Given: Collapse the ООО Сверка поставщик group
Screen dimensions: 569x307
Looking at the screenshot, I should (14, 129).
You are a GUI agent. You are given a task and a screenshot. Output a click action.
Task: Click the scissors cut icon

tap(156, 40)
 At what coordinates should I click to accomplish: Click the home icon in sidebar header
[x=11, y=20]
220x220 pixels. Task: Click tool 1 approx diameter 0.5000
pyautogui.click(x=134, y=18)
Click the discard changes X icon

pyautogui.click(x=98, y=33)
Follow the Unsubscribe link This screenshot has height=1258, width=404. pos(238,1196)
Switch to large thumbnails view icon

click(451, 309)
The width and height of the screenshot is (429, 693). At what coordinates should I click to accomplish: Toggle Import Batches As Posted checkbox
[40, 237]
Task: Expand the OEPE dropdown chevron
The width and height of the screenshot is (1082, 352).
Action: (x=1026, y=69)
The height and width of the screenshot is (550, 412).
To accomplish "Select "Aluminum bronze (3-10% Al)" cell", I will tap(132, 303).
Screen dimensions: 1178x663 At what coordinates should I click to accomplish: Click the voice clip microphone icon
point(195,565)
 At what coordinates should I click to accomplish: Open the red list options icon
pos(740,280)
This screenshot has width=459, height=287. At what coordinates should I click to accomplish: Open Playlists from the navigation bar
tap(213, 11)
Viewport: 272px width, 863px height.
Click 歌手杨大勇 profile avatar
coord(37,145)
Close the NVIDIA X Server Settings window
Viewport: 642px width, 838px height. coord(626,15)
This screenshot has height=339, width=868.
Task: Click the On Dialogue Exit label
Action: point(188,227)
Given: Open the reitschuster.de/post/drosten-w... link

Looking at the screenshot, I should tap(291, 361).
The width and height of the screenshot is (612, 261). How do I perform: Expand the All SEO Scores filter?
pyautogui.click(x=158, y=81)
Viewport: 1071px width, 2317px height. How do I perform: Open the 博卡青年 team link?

----------

Reproduce every line of the data above word for word, without changing anything.

The completed task
Given: Collapse the ООО Сверка поставщик group
Screen dimensions: 569x307
Looking at the screenshot, I should (14, 129).
You are a GUI agent. You are given a task and a screenshot. Output a click action.
Task: Click the scissors cut icon

tap(156, 40)
 At what coordinates should I click to accomplish: Click the home icon in sidebar header
[x=11, y=20]
220x220 pixels. Task: Click tool 1 approx diameter 0.5000
pyautogui.click(x=134, y=18)
Click the discard changes X icon

pyautogui.click(x=98, y=33)
Follow the Unsubscribe link This screenshot has height=1258, width=404. pos(238,1196)
Switch to large thumbnails view icon

click(451, 309)
The width and height of the screenshot is (429, 693). At what coordinates should I click to accomplish: Toggle Import Batches As Posted checkbox
[40, 237]
Task: Expand the OEPE dropdown chevron
The width and height of the screenshot is (1082, 352).
Action: (x=1026, y=69)
The height and width of the screenshot is (550, 412).
To accomplish "Select "Aluminum bronze (3-10% Al)" cell", I will tap(132, 303).
Screen dimensions: 1178x663 At what coordinates should I click to accomplish: Click the voice clip microphone icon
point(195,565)
 At what coordinates should I click to accomplish: Open the red list options icon
pos(740,280)
This screenshot has width=459, height=287. At what coordinates should I click to accomplish: Open Playlists from the navigation bar
tap(213, 11)
Viewport: 272px width, 863px height.
Click 歌手杨大勇 profile avatar
coord(37,145)
Close the NVIDIA X Server Settings window
Viewport: 642px width, 838px height. coord(626,15)
This screenshot has height=339, width=868.
Task: Click the On Dialogue Exit label
Action: point(188,227)
Given: Open the reitschuster.de/post/drosten-w... link

Looking at the screenshot, I should tap(291, 361).
The width and height of the screenshot is (612, 261). How do I perform: Expand the All SEO Scores filter?
pyautogui.click(x=158, y=81)
Viewport: 1071px width, 2317px height. How do I perform: Open the 博卡青年 team link?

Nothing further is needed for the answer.